Andrew wrote a poem about his grief, which he handed to Harry along with a letter. The prince shook his hand as Andrew explained his connection, and was genuinely moved by the gesture. Genuine, down-to-earth, kind and “just so nice” were all much-used phrases by those members of the public who got to meet the prince over the course of his visit. Despite a tight schedule, Harry gave every fan his full attention.
As he arrived at the University of Canterbury amongst a hailstorm – prompting a group of students to start chanting “all hail Harry”– he braved the rain to chat with students and learn about the efforts of the Student Volunteer Army (SVA). Megan Gerrard from the SVA dug vegetable planter boxes alongside Harry as he asked her an array of questions about the organisation and earthquakes – as well as some personal ones. “He was very interested in what we were doing and he also had a good yarn with us about vegetable soup!”
Harry concluded his evening with a workout, training alongside members of the Crusaders, before preparing for another early start.
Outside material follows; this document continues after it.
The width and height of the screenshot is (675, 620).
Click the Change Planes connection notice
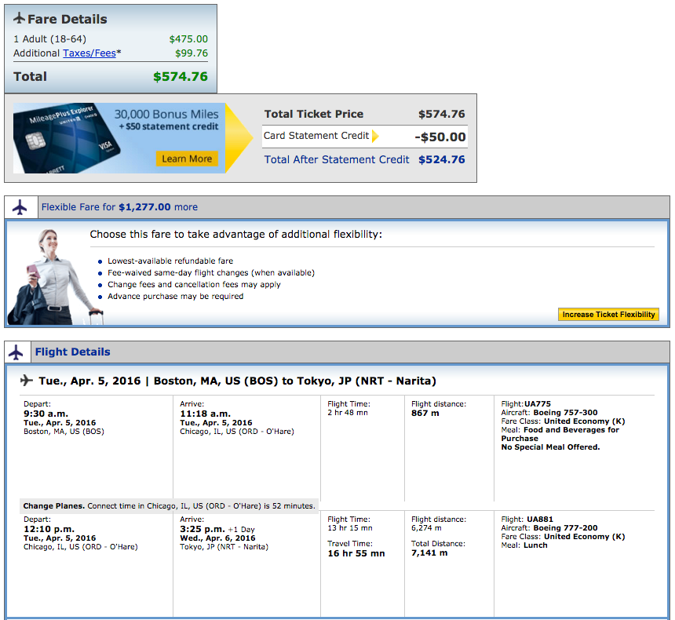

Wednesday morning provided school students further opportunity to line the streets in the hope of a glimpse of the prince, as Harry visited rehabilitation centre Odyssey House before departing for Linton Military Camp. After helping haul up a hangi, Harry climbed into a light-armoured military vehicle, remarking, “This brings back memories!” Harry, who holds the rank of captain in the British Army, was dressed in army fatigues and got the thumbs up from the Kiwi troops who had 20 minutes to teach him the haka.
“He was sweating, we were sweating, a bit of frustration set in,” confides Warrant Officer Pene, but, “he was keen, that was the main thing.”
While Harry has described his New Zealand tour as “fantastic” and “just like being at home”, he has plenty to look forward to going back to his real home in the UK. He says he was sorry to have missed the birth of his niece, Princess Charlotte, because of her late arrival – “she’ll have to work on that!” he quipped.
“[Prince William] sent me two photos, one before everybody else, which was nice and then another one with her back with George back home. I’m so looking forward to seeing her, to meeting her and to holding her.”